“Coloured lights can hypnotize.” “Sparkle someone else’s eyes.” Two lines from “American Woman” by the Guess Who—inspiration to create different backgrounds to otherwise ordinary photos.
The photo that illustrates this article was captured around 1985 to illustrate a newspaper article about the musical group, The Spoons. They had just released their hot single and the hometown paper I worked for ran a front page story about them. The weather was iffy and the paper’s studio space was not much bigger than a broom closet. I had the choice of three different plain paper backgrounds; I opted for “none of the above” and pulled down a black backdrop on which I could create my own background.
I used two flashes with umbrellas umbrellas to light the front of the scene— newspaper reproduction requires fully lit photos with detailed shadows and limited highlights.
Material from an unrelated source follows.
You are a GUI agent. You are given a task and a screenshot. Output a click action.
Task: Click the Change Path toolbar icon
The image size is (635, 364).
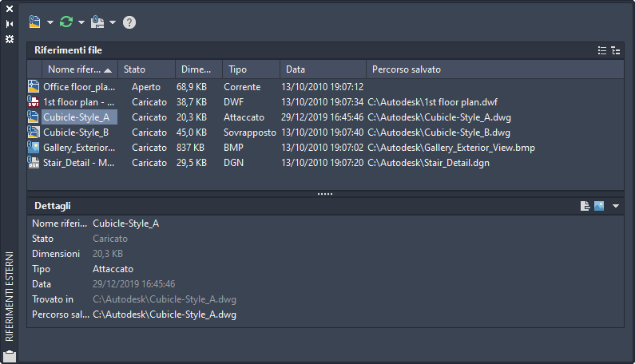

The background was lit with a string Christmas tree lights. I wrapped the string of lights around a stick about 50 cm long and plugged them in. I metered off the Christmas tree lights, determined my exposure, and set the flash to the same f-stop.
I posed The Spoons, told them what I was doing, and turned out the lights. George, one of the other photographers at the paper, was sceptical but went along. He clicked the shutter, set on B and held the shutter open while the flash went off. I then stepped into the background and moved the lights about.
A dozen shots later I changed film and asked The Spoons to move around a bit during exposure. This put some light streaks through them. I also took a couple of straight ‘insurance’ shots in case the editor didn’t like my more creative photos. (Always make sure that you have a ‘good enough’ shot in case your more imaginative ideas don’t work.) All this was done using transparency film—long before digital photography became available to most people.
Today, I would do things much as I did in 1985 but I would do an exposure check several times during the session to make sure the exposure was right. I would use a string of LED lights or a light wand much like Eric Pare uses in his light painting photographs, and I would take a good look at his YouTube videos.
Light painting is much more than just creating streaks of light; it is about adding light or colour to a photograph that is otherwise devoid of interest. Light painting can be as simple as directing a light upon the background or as elaborate as creating fanciful light designs.
Variations I might have used for the 1985 photo include moving the lights further away from the subjects to create a more blurred colour effect (I lacked space to try that) or passing the light in front of the subject, encouraging deliberate subject movement, or using the light stick alone to illuminate the photograph. These variations would have produced some strange colours, perhaps more than the editor would have liked. As well, in today’s digital world, parts of an image can easily be added or subtracted using layers.
Total shooting time was about 15 minutes, all the time I had time for.